被惦念的江寶蕙前些天剛生了一場病,夜裡有些涼,她不小心受了寒,好在不嚴重,除了還有些乏力便沒其他不舒服的了。
在牀上躺了好幾天,手腳都發軟了,江寶蕙讓澤蘭扶她走走。
花園裡有一片湖, 開得正好的荷花隨風搖曳,江寶蕙本想泛舟輕遊,被澤蘭勸下了。
“好吧。”
江寶蕙也沒堅持,她知道自己的身體狀況,若是再病了,皇兄少不得要大發脾氣。
“那我在此坐坐。”
澤蘭扶着江寶蕙在小亭中坐下,吩咐丫鬟快些去拿衣裳來。
小丫鬟應了一聲, 快步回去, 不消一會兒便回來了。
澤蘭展開給江寶蕙披上,江寶蕙望着平靜的湖面出神,半晌後喃喃說了一句:“不知道三郎如何了,可還能適應”

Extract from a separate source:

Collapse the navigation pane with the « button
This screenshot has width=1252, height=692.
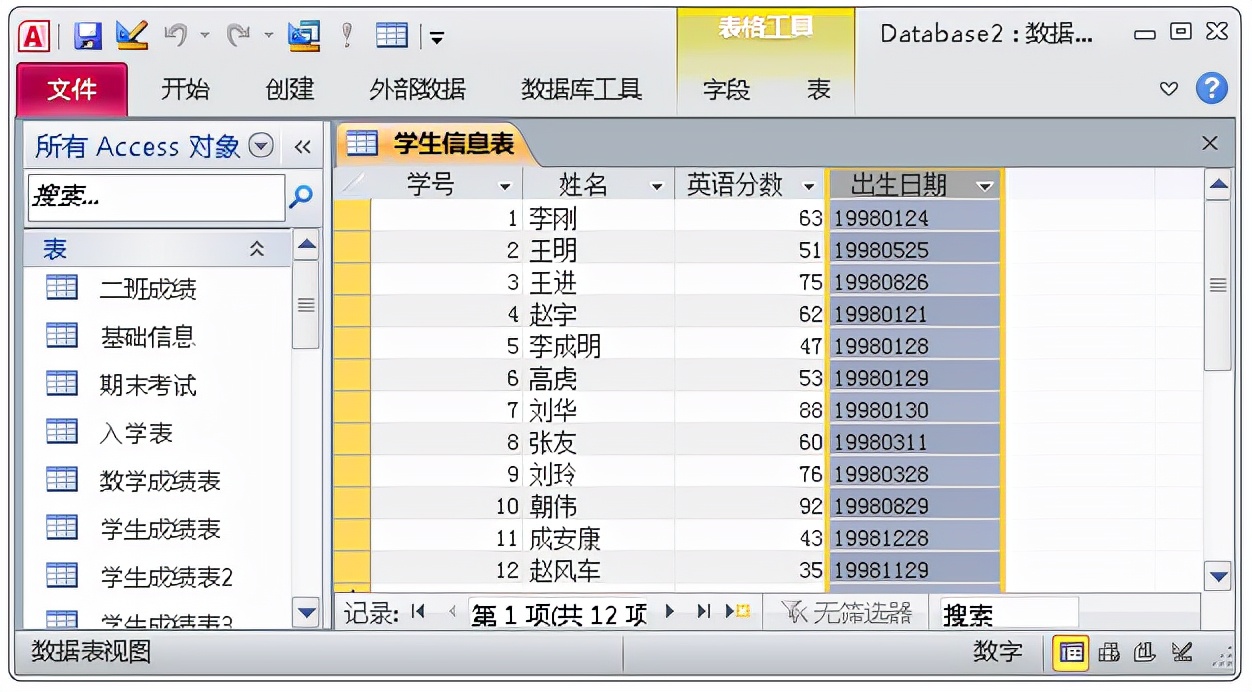point(304,145)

“長公主您既然捨不得三公子,又爲何非要讓他去呢?”澤蘭說道。
江寶蕙垂眸,輕聲說:“三郎總要回到他父親身邊去的。”
她長相本屬明豔大氣,心氣鬱結造成的身子不好,以至於現在臉上有明顯的病氣,尤其是剛生過一場病,病容很是明顯,臉頰嘴脣都是蒼白無血色的,身子單薄得厲害,彷彿一陣風就能吹走似的。
可您明明也捨不得啊,澤蘭心疼地看着她。
卻什麼都沒說,因爲她知道長公主在擔心什麼。
澤蘭出身不好, 父母爲了家裡把她賣進了宮,宮裡都是些捧高踩低的玩意兒,澤蘭沒少受打罵,是長公主救了她, 讓她吃飽穿暖,自那以後,她就跟在江寶蕙身邊。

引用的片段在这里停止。